__Estratto del documento__:
____________________

In molti ci chiedete consigli su una buona pizza ai Navigli. Lo confessiamo: dal punto di vista gastronomico, non è la nostra zona preferita di Milano. Però ci siamo armati di stomaco e digestivo e siamo andati in tour.
Le pizzerie visitate:
Biif Burger Ham & Pizza
Via S. Vito, 7 | mappa
Anema e Cozze
Via Casale, 7 | mappa
Quei Due Pizzeria e Cucina
Via Pietro Custodi, 14 | mappa
Donna Sophia dal 1931
Corso di Porta Ticinese, 1 | mappa
Dirty Gym
Piazza Ventiquattro Maggio, 8 | mappa
Il Pomodorino
Alzaia Naviglio Pavese, 6 | mappa
I Capatosta
Alzaia Naviglio Grande, 56 | mappa
Biif Burger Ham & Pizza
Al primo sguardo, la Margherita (qui chiamata Washington, a listino a 7,5€) ordinata da Biif Burger in via San Vito non ci ha lasciato troppo entusiasti. La stesura infatti tende all’ovale più che al tondo perfetto e il pomodoro, non molto abbondante, lascia intravedere qualche bruciatura. All’assaggio, però, questa pizza ha riconquistato punti. L’impasto ha un sapore “rotondo” e completo, si fa mangiare volentieri, anche se pecca per poca struttura
interna e densità eccessiva (senza che la digestione, stranamente, ne venga compromessa). Da un punto di vista della cottura bisogna dire che alcune parti di cornicione erano pericolosamente tendenti al crudo. Ciò che abbiamo
soprattutto apprezzato è stato il fiordilatte: generoso, molto saporito, di certo più gustoso di quello
mediamente usato nelle pizzerie milanesi e tagliato a listarelle piacevolmente dense. Il pomodoro, un po’ troppo dolce, non ci ha fatto impazzire, e l’unica foglia di basilico presente era un po’ triste.
Anema e Cozze (via Casale)
Questo locale non c’entra nulla con l’omonimo di via Orseolo. La Margherita di Anema e Cozze in via Casale non sembra un granché, a guardarla. La cottura è timida e l’impasto è un po’ panoso. Al primo morso, ci arrendiamo al cornicione gommoso. Invano cerchiamo alveolatura e struttura: la pesantezza dell’impasto ci sazia immediatamente, e non riusciamo a finire la pizza. Gli ingredienti, presi uno per uno, sono più che discreti. Purtroppo, però, nel loro insieme, tra il pomodoro troppo scondito e abbondante, il fiordilatte non così generoso quanto il grana cui si mischia indissolubilmente e le poche foglioline di basilico messe solo in cottura, le nostre papille gustative restano tutt’altro che estasiate. Pagato il conto (6€), ce ne andiamo un po’ appesantiti e un po’ tristi.

____________________

__Dati registrati__:
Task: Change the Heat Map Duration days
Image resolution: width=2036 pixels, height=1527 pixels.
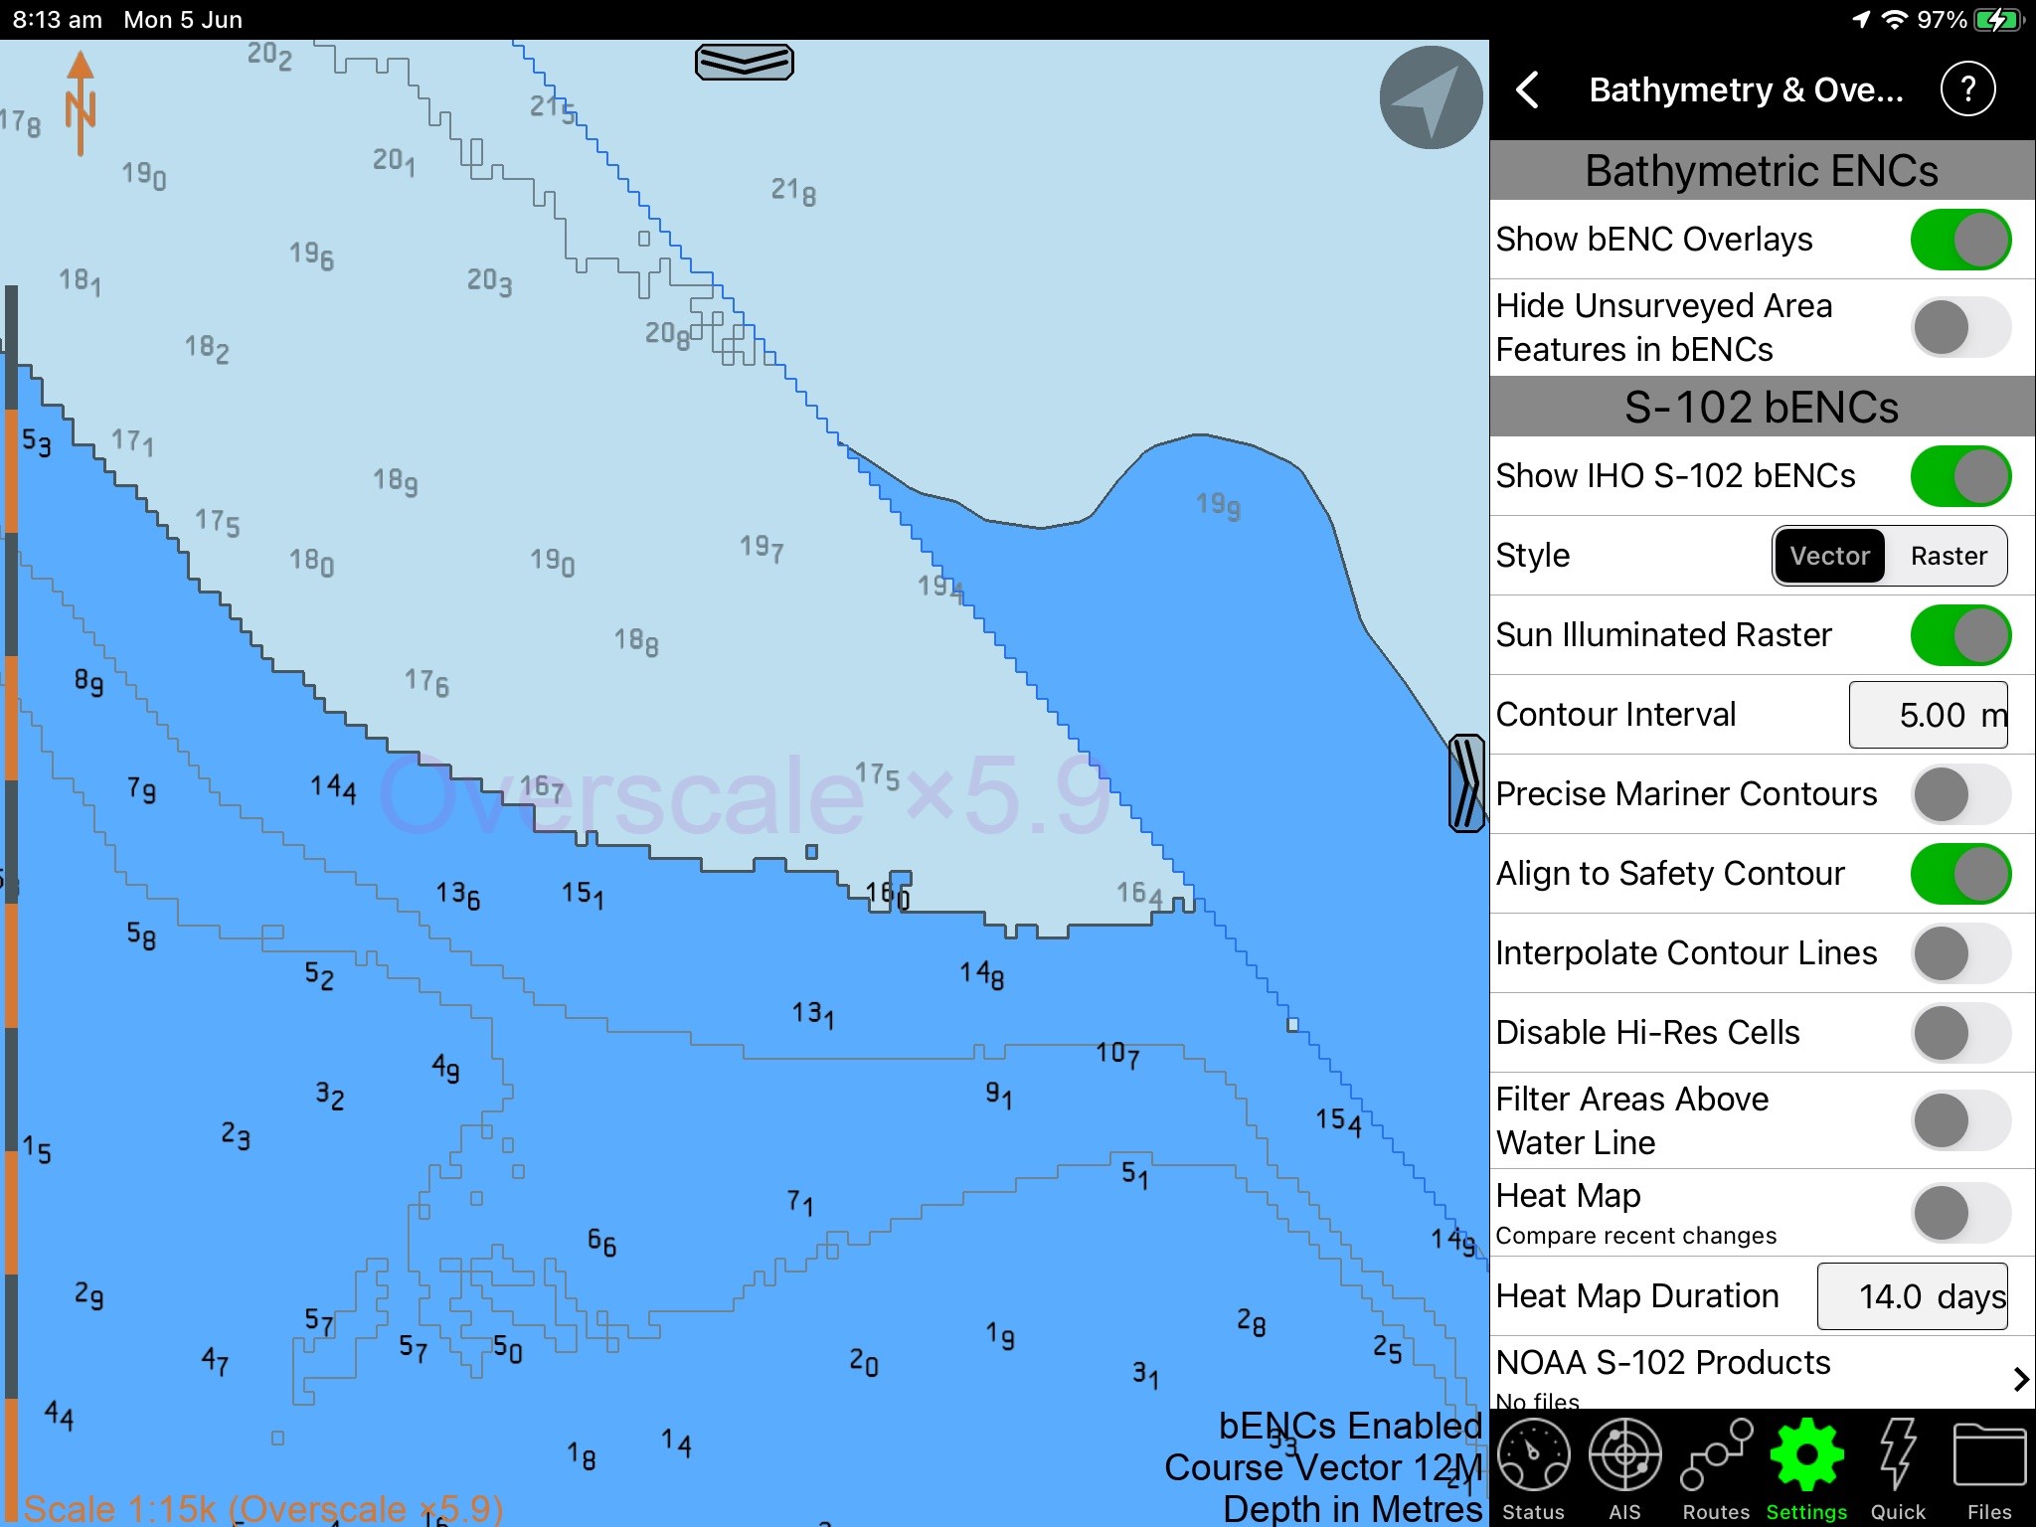Action: point(1911,1296)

____________________

__Attività da svolgere__:
1. Nell'articolo sulle pizzerie dei Navigli, con quale nome compare la Margherita nel listino di Biif Burger?
2. Estrai dall'articolo sulle pizzerie dei Navigli il brano che parte dalle parole "Anema e Cozze (via" e si chiude dopo "un po’ tristi.".
3. Scrivi il seguito dell'articolo sulle pizzerie dei Navigli, a partire dall'ultima frase riportata.
I dati raccolti non servono per svolgere il lavoro.

__Risposte attese__:
1. Washington.

2.
Anema e Cozze (via Casale)
Questo locale non c’entra nulla con l’omonimo di via Orseolo. La Margherita di Anema e Cozze in via Casale non sembra un granché, a guardarla. La cottura è timida e l’impasto è un po’ panoso. Al primo morso, ci arrendiamo al cornicione gommoso. Invano cerchiamo alveolatura e struttura: la pesantezza dell’impasto ci sazia immediatamente, e non riusciamo a finire la pizza. Gli ingredienti, presi uno per uno, sono più che discreti. Purtroppo, però, nel loro insieme, tra il pomodoro troppo scondito e abbondante, il fiordilatte non così generoso quanto il grana cui si mischia indissolubilmente e le poche foglioline di basilico messe solo in cottura, le nostre papille gustative restano tutt’altro che estasiate. Pagato il conto (6€), ce ne andiamo un po’ appesantiti e un po’ tristi.

3.
Quei Due Pizzeria e Cucina
A pochi passi dalla Darsena, siamo entrati in questo grazioso e pittoresco localino che offre pizza napoletana e piatti tradizionali. Com’è andata con la nostra Margherita (7€)? Senza dilungarci, ecco la situazione. Il vero punto di forza sono gli ingredienti: saporitissimo pomodoro, ricco e corposo, ben mescolato con un fiordilatte di buona qualità. Cosa non ci è piaciuto, invece? Anzitutto l’impasto, molto denso – anche se non troppo difficile da digerire – poco alveolato e dal sapore di pane più che di pizza. Non da meno la cottura: cornicione sì morbido, ma leggermente croccante in superficie e un fondo addirittura croccantissimo, da far grande fatica a tagliarsi con il coltello. Cos’altro? La forma: conta la sostanza, sì, ma una stesura disomogenea, un disco irregolare e ingredienti disposti un po’ “così” non sono un buon biglietto da visita. In ultimo, non possiamo tralasciare il fatto di aver pagato ben 4€ di coperto per un servizio sicuramente molto cordiale al benvenuto, ma che ci ha poi totalmente trascurati per un abbondante quarto d’ora (a locale ancora vuoto!) prima dell’ordinazione. Inaccettabile.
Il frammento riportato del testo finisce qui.